トヨタ株主総会 円高逆風も「成長へ一丸」 自動運転や環境技術の質問も

 
トヨタ自動車の株主総会会場に入る株主ら=15日午前、愛知県豊田市

 トヨタ自動車は15日、愛知県豊田市の本社で定時株主総会を開いた。アベノミクスによる円安が好業績を牽引(けんいん)してきたが、年明けから円高が進行。経営に逆風が吹く局面に対し、豊田章男社長は「持続的成長に向け、グループ一丸となって取り組む」と述べた。

 2016年3月期連結決算は、本業のもうけを示す営業利益が2兆8539億円と過去最高を更新した。ただ、17年3月期は前期比で約4割減と大幅な落ち込みを予想している。

 熊本地震やグループ会社の爆発事故の影響で、車両生産を一時的に停止したことも打撃となりそうだ。

 株主からは、自動運転や環境技術に関する質問が出た。トヨタは自動運転に活用する人工知能(AI)の研究開発を手がける会社を米国に設立しており、伊勢清貴専務役員が「目の見えない方が車で行きたい場所に行けるようにしたい」と展望を語った。

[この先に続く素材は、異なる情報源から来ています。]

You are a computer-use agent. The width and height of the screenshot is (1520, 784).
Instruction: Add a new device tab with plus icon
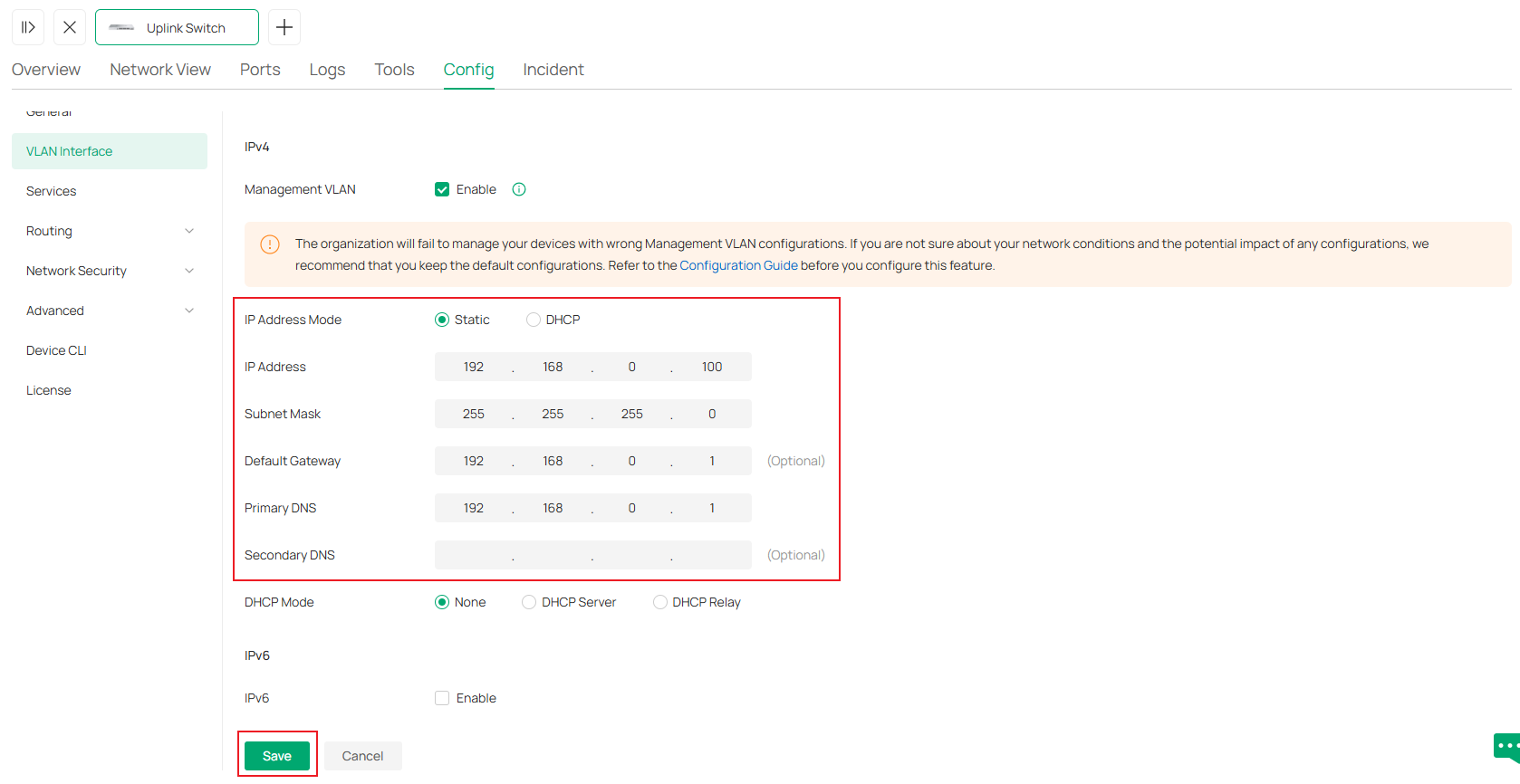[284, 27]
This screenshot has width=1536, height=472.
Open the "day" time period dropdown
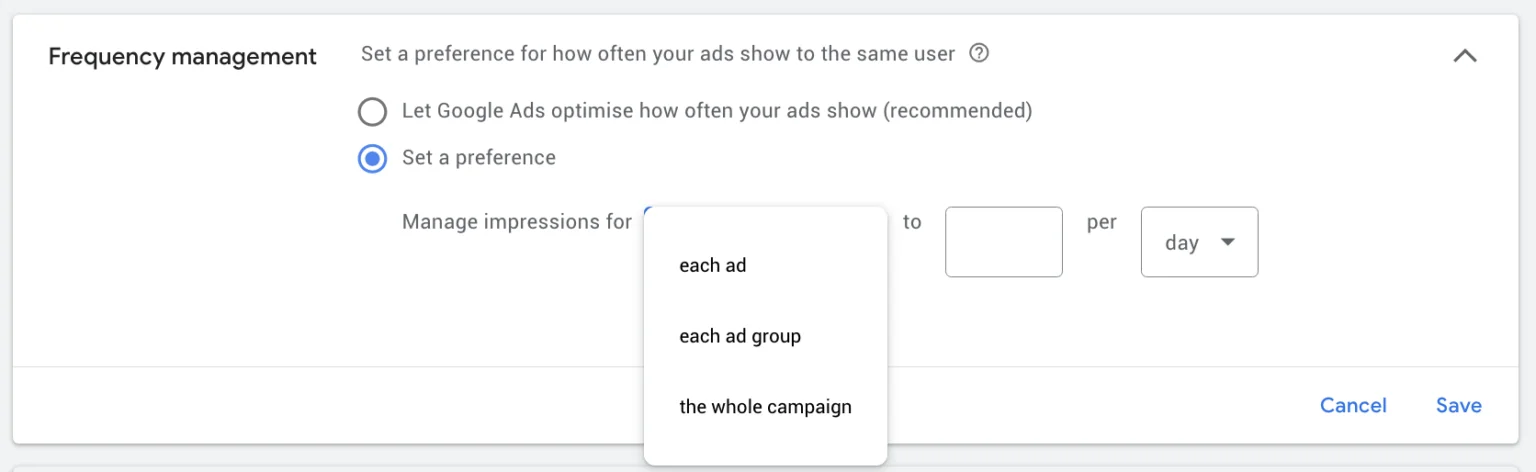(1198, 242)
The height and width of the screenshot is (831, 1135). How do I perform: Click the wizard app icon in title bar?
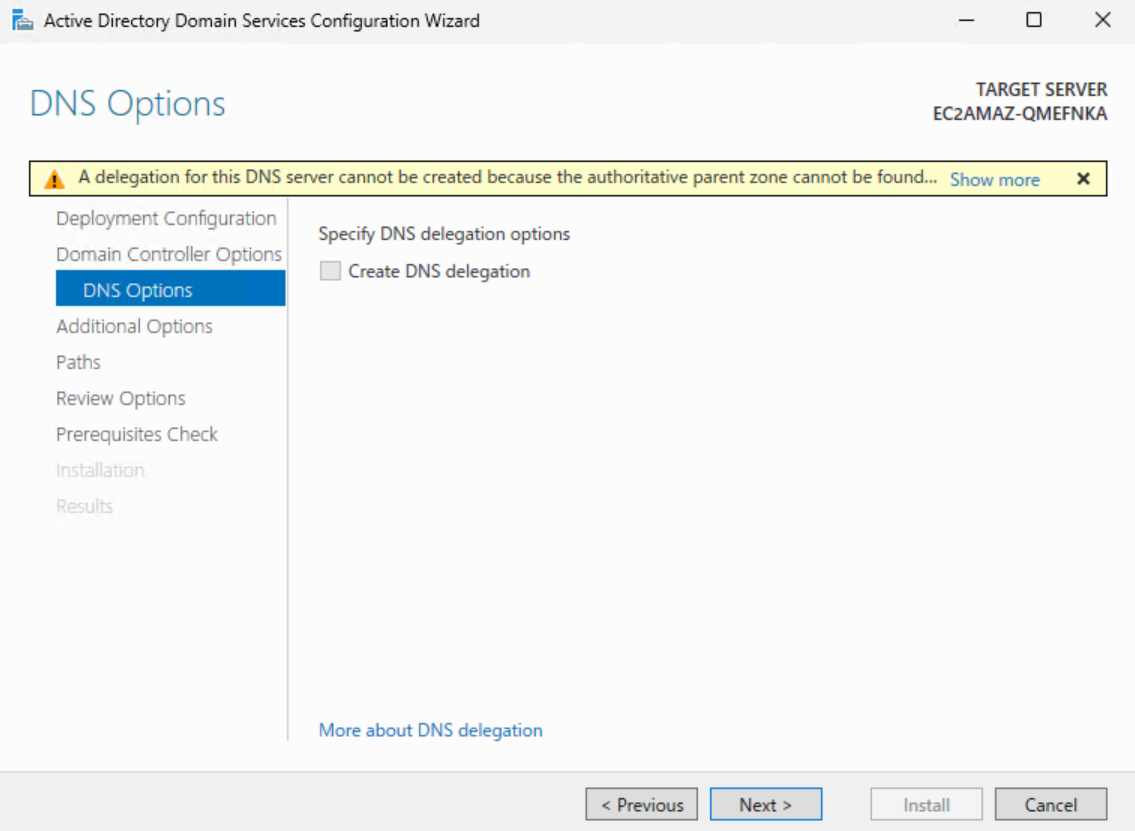click(22, 20)
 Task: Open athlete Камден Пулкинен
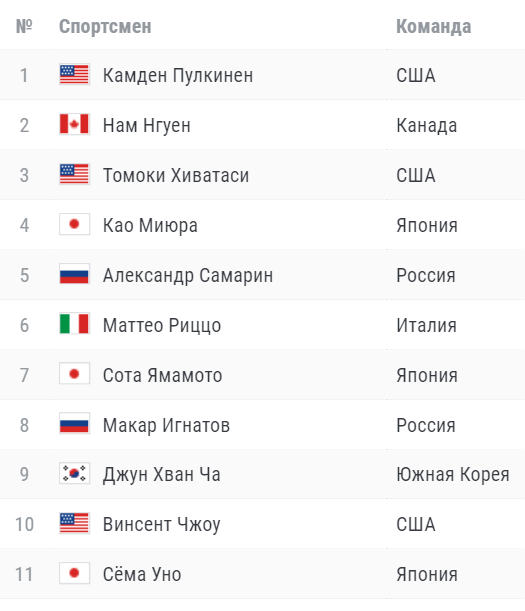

 トヨタは今年4月に組織を改正し、製品や開発分野を軸に事業を統括する新たな体制へ移行した。意思決定の迅速化を図り、一段の成長につなげる狙いがある。豊田社長は「失敗を恐れない企業風土をつくる」との考えを強調した。

 総会では、取締役計11人の選任や役員賞与の支給に関する議案が承認された。